── Material provided ──
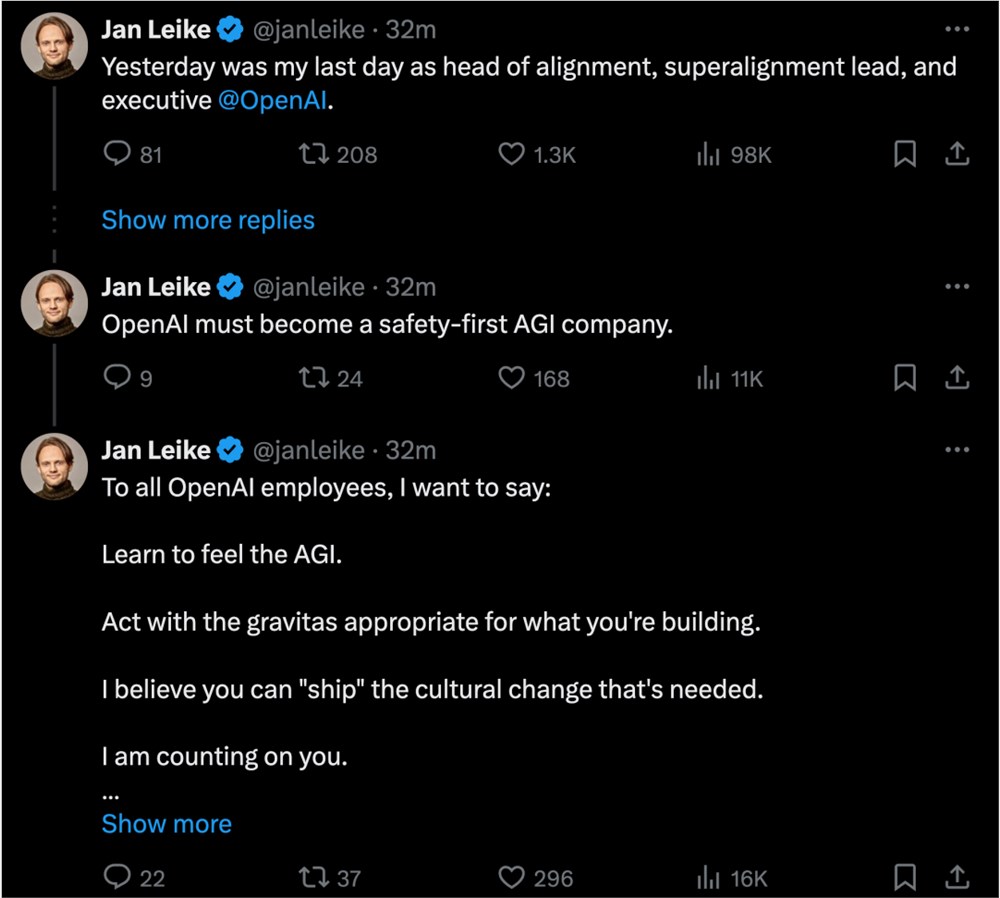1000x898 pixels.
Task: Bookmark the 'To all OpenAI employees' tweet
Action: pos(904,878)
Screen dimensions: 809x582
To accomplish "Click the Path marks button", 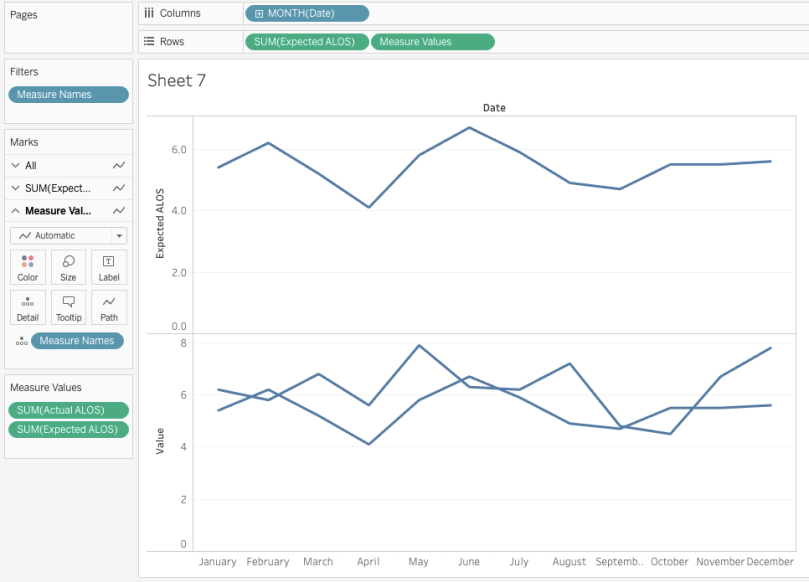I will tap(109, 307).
───
── Material provided ──
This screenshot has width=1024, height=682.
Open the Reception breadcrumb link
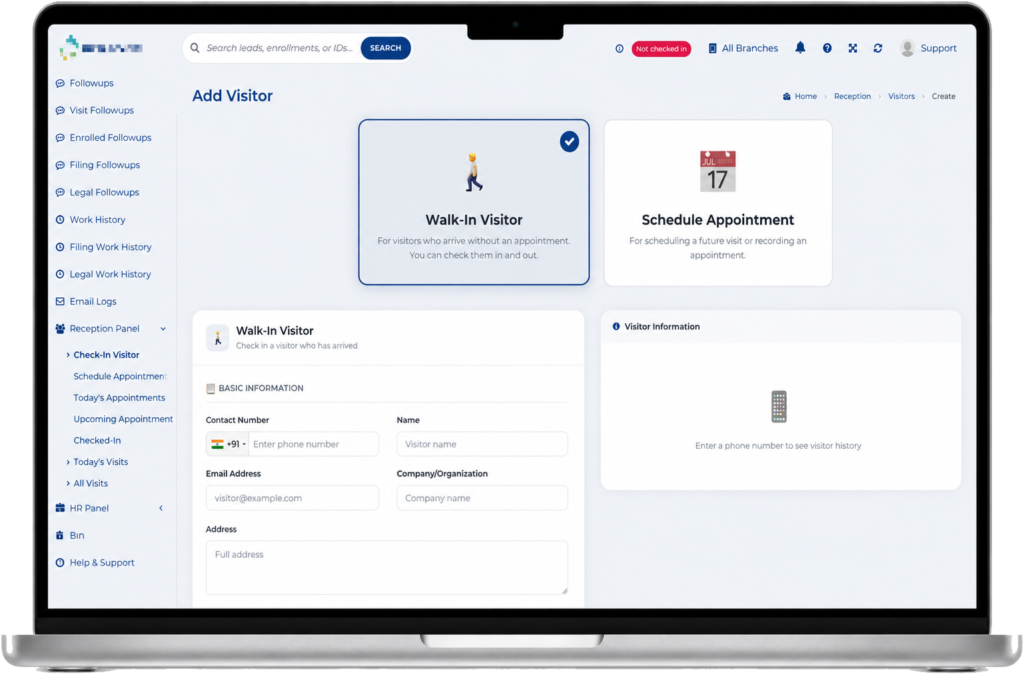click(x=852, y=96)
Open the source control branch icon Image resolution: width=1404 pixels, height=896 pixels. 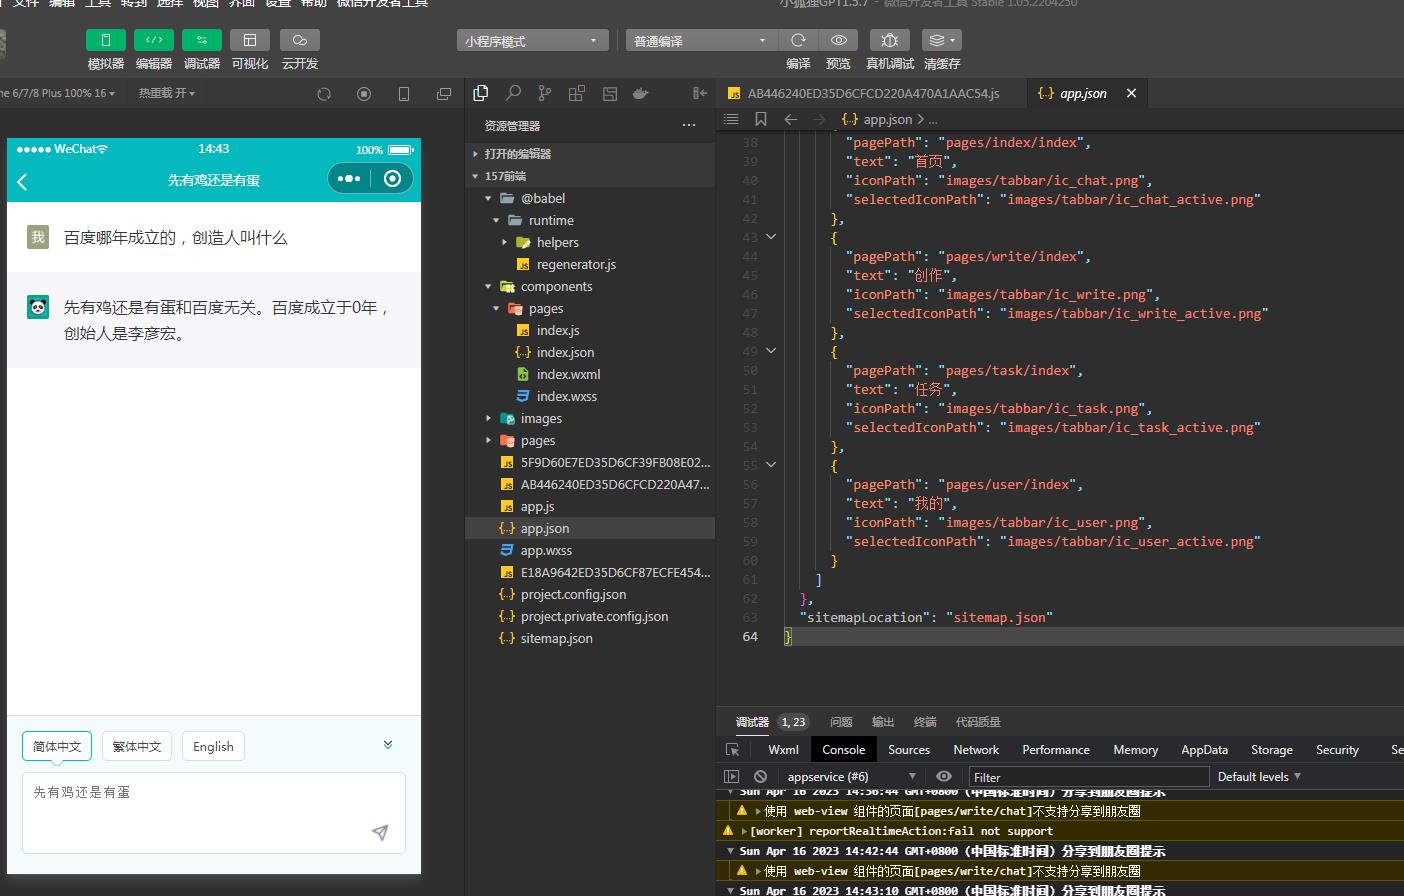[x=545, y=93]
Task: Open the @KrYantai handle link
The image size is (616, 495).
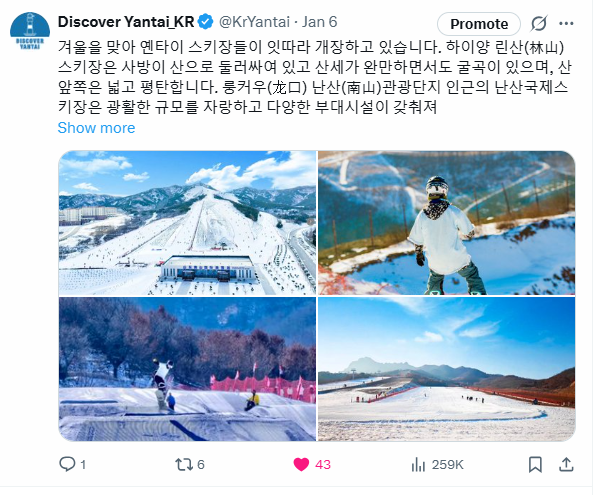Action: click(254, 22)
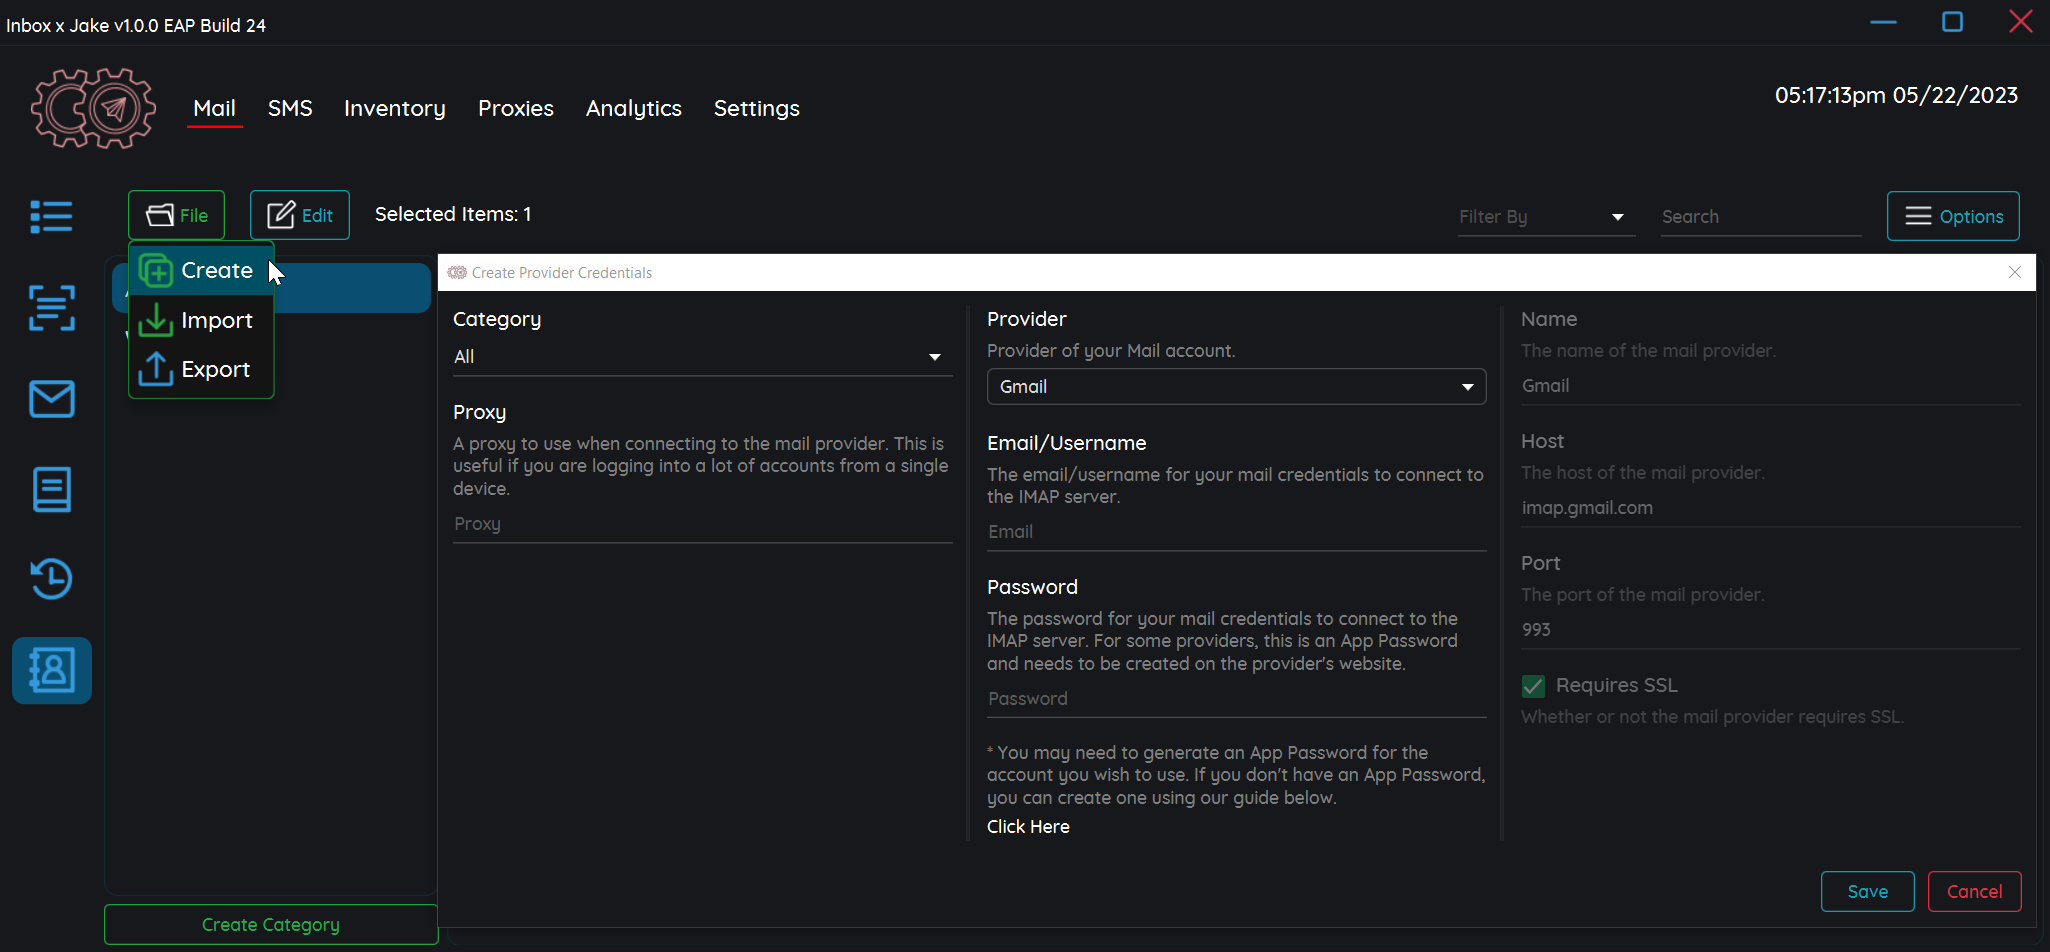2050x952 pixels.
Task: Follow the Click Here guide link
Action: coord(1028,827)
───
◆ **Stated goal**
Lay out the material from the line containing "Task: Open the @KrYantai handle link" through the line containing "Action: coord(1028,827)", inclusive, as a numbered list without blank lines. Leave the pictures out.

◆ **The output**
1. Task: Open the @KrYantai handle link
2. The image size is (616, 495).
3. Action: click(254, 22)
4. 2050x952 pixels.
5. Task: Follow the Click Here guide link
6. Action: coord(1028,827)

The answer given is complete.